[Dataset entries]

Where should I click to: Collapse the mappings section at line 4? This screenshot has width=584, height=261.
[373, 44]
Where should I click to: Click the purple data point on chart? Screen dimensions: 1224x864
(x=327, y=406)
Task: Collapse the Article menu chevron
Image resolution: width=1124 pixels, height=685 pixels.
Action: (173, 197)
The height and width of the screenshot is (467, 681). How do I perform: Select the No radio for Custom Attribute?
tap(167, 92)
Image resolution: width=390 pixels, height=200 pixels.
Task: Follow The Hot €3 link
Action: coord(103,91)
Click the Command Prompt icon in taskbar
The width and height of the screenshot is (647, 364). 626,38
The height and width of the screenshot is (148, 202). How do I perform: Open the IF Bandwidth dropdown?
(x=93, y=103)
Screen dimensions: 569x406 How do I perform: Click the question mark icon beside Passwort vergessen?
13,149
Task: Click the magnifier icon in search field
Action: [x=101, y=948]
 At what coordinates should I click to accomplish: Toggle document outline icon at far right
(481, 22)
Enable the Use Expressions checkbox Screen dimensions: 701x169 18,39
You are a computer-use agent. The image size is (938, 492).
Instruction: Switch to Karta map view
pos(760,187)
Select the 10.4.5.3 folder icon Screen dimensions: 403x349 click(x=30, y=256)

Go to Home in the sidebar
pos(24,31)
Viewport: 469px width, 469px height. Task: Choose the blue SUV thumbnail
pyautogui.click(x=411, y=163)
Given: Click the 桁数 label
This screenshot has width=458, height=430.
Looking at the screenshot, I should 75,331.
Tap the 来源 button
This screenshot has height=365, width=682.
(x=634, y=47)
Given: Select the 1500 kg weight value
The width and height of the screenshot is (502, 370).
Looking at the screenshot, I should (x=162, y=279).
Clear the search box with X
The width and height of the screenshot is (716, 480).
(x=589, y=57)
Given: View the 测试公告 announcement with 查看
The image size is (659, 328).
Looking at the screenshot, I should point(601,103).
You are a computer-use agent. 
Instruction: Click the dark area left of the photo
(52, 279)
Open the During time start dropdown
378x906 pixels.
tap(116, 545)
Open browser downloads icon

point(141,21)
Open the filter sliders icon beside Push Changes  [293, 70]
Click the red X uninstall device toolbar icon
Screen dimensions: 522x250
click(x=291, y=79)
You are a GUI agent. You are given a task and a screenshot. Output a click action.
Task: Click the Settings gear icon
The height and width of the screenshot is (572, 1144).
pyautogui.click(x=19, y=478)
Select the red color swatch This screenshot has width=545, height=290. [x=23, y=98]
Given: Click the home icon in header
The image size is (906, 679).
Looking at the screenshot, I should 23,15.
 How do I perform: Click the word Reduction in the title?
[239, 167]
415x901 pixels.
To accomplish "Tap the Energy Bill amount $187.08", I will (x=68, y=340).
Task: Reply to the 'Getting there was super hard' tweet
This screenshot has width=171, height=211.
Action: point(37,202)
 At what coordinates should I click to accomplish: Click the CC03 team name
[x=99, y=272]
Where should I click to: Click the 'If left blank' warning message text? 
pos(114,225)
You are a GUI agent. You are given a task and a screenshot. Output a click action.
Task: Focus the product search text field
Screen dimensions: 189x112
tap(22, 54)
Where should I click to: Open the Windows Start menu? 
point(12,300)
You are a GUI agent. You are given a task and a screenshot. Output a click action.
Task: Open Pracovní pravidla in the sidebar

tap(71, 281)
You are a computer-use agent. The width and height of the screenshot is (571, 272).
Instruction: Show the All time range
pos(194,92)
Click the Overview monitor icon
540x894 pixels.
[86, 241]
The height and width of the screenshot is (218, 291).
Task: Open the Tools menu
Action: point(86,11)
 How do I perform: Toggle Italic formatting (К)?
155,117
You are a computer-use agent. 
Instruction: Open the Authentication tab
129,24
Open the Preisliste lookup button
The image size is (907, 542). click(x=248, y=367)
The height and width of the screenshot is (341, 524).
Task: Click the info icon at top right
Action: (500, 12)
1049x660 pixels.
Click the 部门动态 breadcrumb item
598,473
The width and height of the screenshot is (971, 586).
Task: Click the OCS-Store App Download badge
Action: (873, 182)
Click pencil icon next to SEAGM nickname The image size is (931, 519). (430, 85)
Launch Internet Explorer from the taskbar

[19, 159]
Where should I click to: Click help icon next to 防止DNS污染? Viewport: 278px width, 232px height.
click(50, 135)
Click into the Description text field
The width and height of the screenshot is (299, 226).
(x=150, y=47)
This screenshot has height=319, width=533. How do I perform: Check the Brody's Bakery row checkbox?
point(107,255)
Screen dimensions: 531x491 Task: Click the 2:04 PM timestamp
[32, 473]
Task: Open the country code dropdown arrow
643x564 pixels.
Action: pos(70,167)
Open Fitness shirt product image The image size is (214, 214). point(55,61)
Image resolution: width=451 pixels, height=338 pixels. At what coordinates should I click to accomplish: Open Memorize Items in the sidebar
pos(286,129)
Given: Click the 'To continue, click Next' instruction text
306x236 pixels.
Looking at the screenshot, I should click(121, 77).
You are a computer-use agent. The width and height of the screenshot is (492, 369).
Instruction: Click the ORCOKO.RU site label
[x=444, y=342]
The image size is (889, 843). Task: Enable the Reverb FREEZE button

• _Prompt_
Return the records in their entirety. Keep every character as it is.

• _Finished task_
Where should I click to: Collapse the mappings section at line 4? This screenshot has width=584, height=261.
[373, 44]
Where should I click to: Click the purple data point on chart? Screen dimensions: 1224x864
(x=327, y=406)
Task: Collapse the Article menu chevron
Image resolution: width=1124 pixels, height=685 pixels.
Action: (173, 197)
The height and width of the screenshot is (467, 681). How do I perform: Select the No radio for Custom Attribute?
tap(167, 92)
Image resolution: width=390 pixels, height=200 pixels.
Task: Follow The Hot €3 link
Action: coord(103,91)
Click the Command Prompt icon in taskbar
The width and height of the screenshot is (647, 364). 626,38
The height and width of the screenshot is (148, 202). How do I perform: Open the IF Bandwidth dropdown?
(x=93, y=103)
Screen dimensions: 569x406 How do I perform: Click the question mark icon beside Passwort vergessen?
13,149
Task: Click the magnifier icon in search field
Action: [x=101, y=948]
 At what coordinates should I click to accomplish: Toggle document outline icon at far right
(481, 22)
Enable the Use Expressions checkbox Screen dimensions: 701x169 18,39
You are a computer-use agent. The image size is (938, 492).
Instruction: Switch to Karta map view
pos(760,187)
Select the 10.4.5.3 folder icon Screen dimensions: 403x349 click(x=30, y=256)

Go to Home in the sidebar
pos(24,31)
Viewport: 469px width, 469px height. Task: Choose the blue SUV thumbnail
pyautogui.click(x=411, y=163)
Given: Click the 桁数 label
This screenshot has width=458, height=430.
Looking at the screenshot, I should 75,331.
Tap the 来源 button
This screenshot has height=365, width=682.
(x=634, y=47)
Given: Select the 1500 kg weight value
The width and height of the screenshot is (502, 370).
Looking at the screenshot, I should (x=162, y=279).
Clear the search box with X
The width and height of the screenshot is (716, 480).
(x=589, y=57)
Given: View the 测试公告 announcement with 查看
The image size is (659, 328).
Looking at the screenshot, I should point(601,103).
You are a computer-use agent. 
Instruction: Click the dark area left of the photo
(52, 279)
Open the During time start dropdown
378x906 pixels.
tap(116, 545)
Open browser downloads icon

point(141,21)
Open the filter sliders icon beside Push Changes  [293, 70]
Click the red X uninstall device toolbar icon
Screen dimensions: 522x250
click(x=291, y=79)
You are a GUI agent. You are given a task and a screenshot. Output a click action.
Task: Click the Settings gear icon
The height and width of the screenshot is (572, 1144).
pyautogui.click(x=19, y=478)
Select the red color swatch This screenshot has width=545, height=290. [x=23, y=98]
Given: Click the home icon in header
The image size is (906, 679).
Looking at the screenshot, I should 23,15.
 How do I perform: Click the word Reduction in the title?
[239, 167]
415x901 pixels.
To accomplish "Tap the Energy Bill amount $187.08", I will (x=68, y=340).
Task: Reply to the 'Getting there was super hard' tweet
This screenshot has width=171, height=211.
Action: point(37,202)
 At what coordinates should I click to accomplish: Click the CC03 team name
[x=99, y=272]
Where should I click to: Click the 'If left blank' warning message text? 
pos(114,225)
You are a GUI agent. You are given a task and a screenshot. Output a click action.
Task: Focus the product search text field
Screen dimensions: 189x112
tap(22, 54)
Where should I click to: Open the Windows Start menu? 
point(12,300)
You are a GUI agent. You are given a task and a screenshot. Output a click action.
Task: Open Pracovní pravidla in the sidebar

tap(71, 281)
You are a computer-use agent. The width and height of the screenshot is (571, 272).
Instruction: Show the All time range
pos(194,92)
Click the Overview monitor icon
540x894 pixels.
[86, 241]
The height and width of the screenshot is (218, 291).
Task: Open the Tools menu
Action: point(86,11)
 How do I perform: Toggle Italic formatting (К)?
155,117
You are a computer-use agent. 
Instruction: Open the Authentication tab
129,24
Open the Preisliste lookup button
The image size is (907, 542). click(x=248, y=367)
The height and width of the screenshot is (341, 524).
Task: Click the info icon at top right
Action: (500, 12)
1049x660 pixels.
Click the 部门动态 breadcrumb item
598,473
The width and height of the screenshot is (971, 586).
Task: Click the OCS-Store App Download badge
Action: (873, 182)
Click pencil icon next to SEAGM nickname The image size is (931, 519). (430, 85)
Launch Internet Explorer from the taskbar

[19, 159]
Where should I click to: Click help icon next to 防止DNS污染? Viewport: 278px width, 232px height.
click(50, 135)
Click into the Description text field
The width and height of the screenshot is (299, 226).
(x=150, y=47)
This screenshot has height=319, width=533. How do I perform: Check the Brody's Bakery row checkbox?
point(107,255)
Screen dimensions: 531x491 Task: Click the 2:04 PM timestamp
[32, 473]
Task: Open the country code dropdown arrow
643x564 pixels.
Action: pos(70,167)
Open Fitness shirt product image The image size is (214, 214). point(55,61)
Image resolution: width=451 pixels, height=338 pixels. At what coordinates should I click to accomplish: Open Memorize Items in the sidebar
pos(286,129)
Given: Click the 'To continue, click Next' instruction text
306x236 pixels.
Looking at the screenshot, I should click(121, 77).
You are a computer-use agent. The width and height of the screenshot is (492, 369).
Instruction: Click the ORCOKO.RU site label
[x=444, y=342]
The image size is (889, 843). Task: Enable the Reverb FREEZE button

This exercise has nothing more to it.